Orioles faltering with bad pitching
The Baltimore Orioles are 67-55. They are currently sitting in third place of the American League East, but still in the second slot of the AL Wild Card game.
Baltimore should be feeling good when looking from the outside, but there is a growing feeling that this team is doomed. That feeling would be correct, because outside of Chris Tillman, the starting pitching is a total disaster.
Major League Baseball is a funny sport. Despite playing almost everyday for six months, teams can hide deficiencies in the roster either through luck or scheme. Bad pitching can be masked by a string of inept opponents or a couple of line drives hit at the right infielder at the right time. It can be covered up by the well-timed double play or a hanging curveball that gets fouled straight back instead of being crushed 450 feet.
However, over the course of 162 games, the weaknesses always get exposed. For the Orioles, the clock is beginning to loudly strike midnight on their rancid arm troubles.

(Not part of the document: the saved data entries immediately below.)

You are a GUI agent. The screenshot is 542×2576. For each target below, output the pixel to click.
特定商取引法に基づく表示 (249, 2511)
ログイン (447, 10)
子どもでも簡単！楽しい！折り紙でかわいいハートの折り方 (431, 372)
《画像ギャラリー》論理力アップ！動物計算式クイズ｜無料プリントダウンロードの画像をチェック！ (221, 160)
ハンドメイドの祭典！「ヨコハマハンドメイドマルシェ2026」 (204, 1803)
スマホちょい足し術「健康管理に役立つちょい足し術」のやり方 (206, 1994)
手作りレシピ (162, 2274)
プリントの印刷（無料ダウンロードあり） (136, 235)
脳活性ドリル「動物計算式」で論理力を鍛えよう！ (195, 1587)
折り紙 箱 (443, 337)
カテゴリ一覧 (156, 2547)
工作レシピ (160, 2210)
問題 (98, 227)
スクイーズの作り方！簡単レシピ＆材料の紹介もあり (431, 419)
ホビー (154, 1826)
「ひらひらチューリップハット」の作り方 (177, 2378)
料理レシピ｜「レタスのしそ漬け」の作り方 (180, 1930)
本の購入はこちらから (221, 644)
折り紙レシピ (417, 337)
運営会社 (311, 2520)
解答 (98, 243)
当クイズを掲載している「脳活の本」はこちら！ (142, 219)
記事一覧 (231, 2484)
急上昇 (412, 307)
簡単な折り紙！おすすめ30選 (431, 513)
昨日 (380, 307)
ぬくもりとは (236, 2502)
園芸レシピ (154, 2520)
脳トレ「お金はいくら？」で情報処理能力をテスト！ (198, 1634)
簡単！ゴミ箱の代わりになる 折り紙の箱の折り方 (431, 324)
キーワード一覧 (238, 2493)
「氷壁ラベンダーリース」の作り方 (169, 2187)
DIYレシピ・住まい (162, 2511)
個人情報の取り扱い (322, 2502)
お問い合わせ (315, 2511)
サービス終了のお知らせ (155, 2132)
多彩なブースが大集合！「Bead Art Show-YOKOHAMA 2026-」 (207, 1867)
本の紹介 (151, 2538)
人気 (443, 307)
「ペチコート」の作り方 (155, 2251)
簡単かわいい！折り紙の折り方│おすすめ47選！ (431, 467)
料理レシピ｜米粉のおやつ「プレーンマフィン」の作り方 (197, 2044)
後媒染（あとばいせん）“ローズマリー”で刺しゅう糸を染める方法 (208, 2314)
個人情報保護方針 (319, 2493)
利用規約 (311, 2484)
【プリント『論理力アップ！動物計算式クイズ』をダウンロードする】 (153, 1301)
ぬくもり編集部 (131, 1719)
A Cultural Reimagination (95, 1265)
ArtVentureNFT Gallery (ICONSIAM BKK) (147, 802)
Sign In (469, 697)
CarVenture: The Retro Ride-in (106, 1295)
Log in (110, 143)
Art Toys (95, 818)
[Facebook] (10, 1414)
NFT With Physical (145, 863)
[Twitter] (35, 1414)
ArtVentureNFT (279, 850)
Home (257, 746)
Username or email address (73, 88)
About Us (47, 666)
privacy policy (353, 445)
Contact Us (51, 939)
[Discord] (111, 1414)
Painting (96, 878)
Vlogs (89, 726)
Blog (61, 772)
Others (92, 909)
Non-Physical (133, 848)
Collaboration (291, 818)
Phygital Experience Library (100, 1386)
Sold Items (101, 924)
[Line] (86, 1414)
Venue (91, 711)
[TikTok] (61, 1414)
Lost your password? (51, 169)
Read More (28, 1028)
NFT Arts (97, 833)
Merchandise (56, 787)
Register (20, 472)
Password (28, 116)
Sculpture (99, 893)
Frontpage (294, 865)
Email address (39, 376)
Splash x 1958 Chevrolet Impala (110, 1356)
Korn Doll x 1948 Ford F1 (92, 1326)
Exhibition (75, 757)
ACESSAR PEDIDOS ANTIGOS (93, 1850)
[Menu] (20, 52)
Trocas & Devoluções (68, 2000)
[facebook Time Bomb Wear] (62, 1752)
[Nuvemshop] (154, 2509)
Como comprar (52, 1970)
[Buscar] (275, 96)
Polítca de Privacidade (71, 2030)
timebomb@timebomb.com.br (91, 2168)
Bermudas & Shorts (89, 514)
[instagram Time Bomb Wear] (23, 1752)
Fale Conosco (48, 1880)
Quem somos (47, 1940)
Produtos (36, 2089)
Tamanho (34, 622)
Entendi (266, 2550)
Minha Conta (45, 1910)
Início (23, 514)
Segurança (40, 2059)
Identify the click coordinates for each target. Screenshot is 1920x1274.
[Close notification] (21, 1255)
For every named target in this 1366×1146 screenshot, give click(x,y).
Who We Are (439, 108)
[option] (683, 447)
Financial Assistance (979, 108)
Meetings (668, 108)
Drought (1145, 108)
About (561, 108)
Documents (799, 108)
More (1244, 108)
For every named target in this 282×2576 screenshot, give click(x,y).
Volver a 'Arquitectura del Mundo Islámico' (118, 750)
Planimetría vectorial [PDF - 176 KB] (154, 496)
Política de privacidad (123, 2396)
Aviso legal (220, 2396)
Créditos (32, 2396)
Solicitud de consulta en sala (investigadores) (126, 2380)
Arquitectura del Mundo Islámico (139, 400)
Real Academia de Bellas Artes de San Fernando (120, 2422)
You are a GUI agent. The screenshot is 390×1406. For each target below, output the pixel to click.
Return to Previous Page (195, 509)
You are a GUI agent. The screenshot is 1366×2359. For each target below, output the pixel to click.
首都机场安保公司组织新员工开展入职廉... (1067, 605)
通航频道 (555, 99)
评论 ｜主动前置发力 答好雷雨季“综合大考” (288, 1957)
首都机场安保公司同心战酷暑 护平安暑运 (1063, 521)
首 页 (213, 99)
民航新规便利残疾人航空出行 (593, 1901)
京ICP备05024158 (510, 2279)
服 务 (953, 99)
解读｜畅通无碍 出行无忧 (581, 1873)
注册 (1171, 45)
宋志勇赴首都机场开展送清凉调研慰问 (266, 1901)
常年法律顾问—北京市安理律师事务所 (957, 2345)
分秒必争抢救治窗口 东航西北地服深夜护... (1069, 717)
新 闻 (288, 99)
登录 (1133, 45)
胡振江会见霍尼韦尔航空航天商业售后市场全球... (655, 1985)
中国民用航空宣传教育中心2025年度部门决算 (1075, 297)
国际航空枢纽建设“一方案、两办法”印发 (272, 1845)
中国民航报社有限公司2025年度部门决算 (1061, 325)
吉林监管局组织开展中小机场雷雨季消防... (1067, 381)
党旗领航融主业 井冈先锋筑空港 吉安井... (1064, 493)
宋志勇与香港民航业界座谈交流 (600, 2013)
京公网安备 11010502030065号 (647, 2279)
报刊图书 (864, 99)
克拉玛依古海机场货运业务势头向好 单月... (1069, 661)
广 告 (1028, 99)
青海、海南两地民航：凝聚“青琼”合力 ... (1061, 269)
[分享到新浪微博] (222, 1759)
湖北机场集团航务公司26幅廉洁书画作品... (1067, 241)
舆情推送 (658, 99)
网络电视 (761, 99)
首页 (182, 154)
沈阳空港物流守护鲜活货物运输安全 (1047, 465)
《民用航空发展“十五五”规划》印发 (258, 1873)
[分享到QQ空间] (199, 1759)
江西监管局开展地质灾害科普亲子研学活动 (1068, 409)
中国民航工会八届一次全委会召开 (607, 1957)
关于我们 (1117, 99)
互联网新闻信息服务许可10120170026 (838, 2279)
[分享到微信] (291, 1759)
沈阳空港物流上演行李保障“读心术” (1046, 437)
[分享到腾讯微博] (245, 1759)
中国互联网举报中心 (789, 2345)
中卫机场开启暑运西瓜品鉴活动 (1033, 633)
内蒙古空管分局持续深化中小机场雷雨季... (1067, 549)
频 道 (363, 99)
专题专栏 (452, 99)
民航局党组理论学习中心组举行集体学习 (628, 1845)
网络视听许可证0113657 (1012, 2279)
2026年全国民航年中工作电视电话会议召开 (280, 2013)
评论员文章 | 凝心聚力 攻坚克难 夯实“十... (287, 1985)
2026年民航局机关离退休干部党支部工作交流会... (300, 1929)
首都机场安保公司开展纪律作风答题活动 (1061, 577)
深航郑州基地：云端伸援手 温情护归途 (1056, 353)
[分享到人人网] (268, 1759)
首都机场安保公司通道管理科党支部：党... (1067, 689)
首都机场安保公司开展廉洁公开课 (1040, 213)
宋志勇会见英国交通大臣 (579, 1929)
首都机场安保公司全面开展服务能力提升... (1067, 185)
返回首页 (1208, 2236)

Outside of Tillman, who has been utterly brilliant, the rotation is a sanitation worker’s retirement fund. In the last two days, the Houston Astros have scored 27 runs against Baltimore, lighting up the O’s in their own beautiful ballpark. For the season, Kevin Gausman has been the second-best starter on the team and he has a mediocre 4.11 ERA. Gausman has just 12 quality starts in 22 attempts and owns a 4-10 record on a team 12 games over the .500 mark.
Beyond him, the Orioles are trotting out Wade Miley after acquiring him at the trade deadline. Miley has made four starts in Baltimore and has a grizzly 9.53 ERA with a cartoonish WHIP of 1.94. At this point, Baltimore could call up a kid from single-A and probably have better results. Yovani Gallardo is starting on Sunday, and that is a feat in itself. Gallardo has made 16 starts this season, and somehow has amassed exactly four quality starts. His ERA is predictably massive at 5.18.
The Orioles are only a game ahead of the Seattle Mariners for the final wild card spot in the American League. With the recent play of the Mariners, it could be tough for Charm City to hold on, especially if Tillman hits a rough patch as his outing on Saturday might indicate.
Baltimore should have shored up the starting pitching beyond the woeful trade for Miley. Instead, the front office decided that the arms in house were enough. It was the wrong call.
The Orioles have to figure it out for another month and a half, and then take it a day at a time.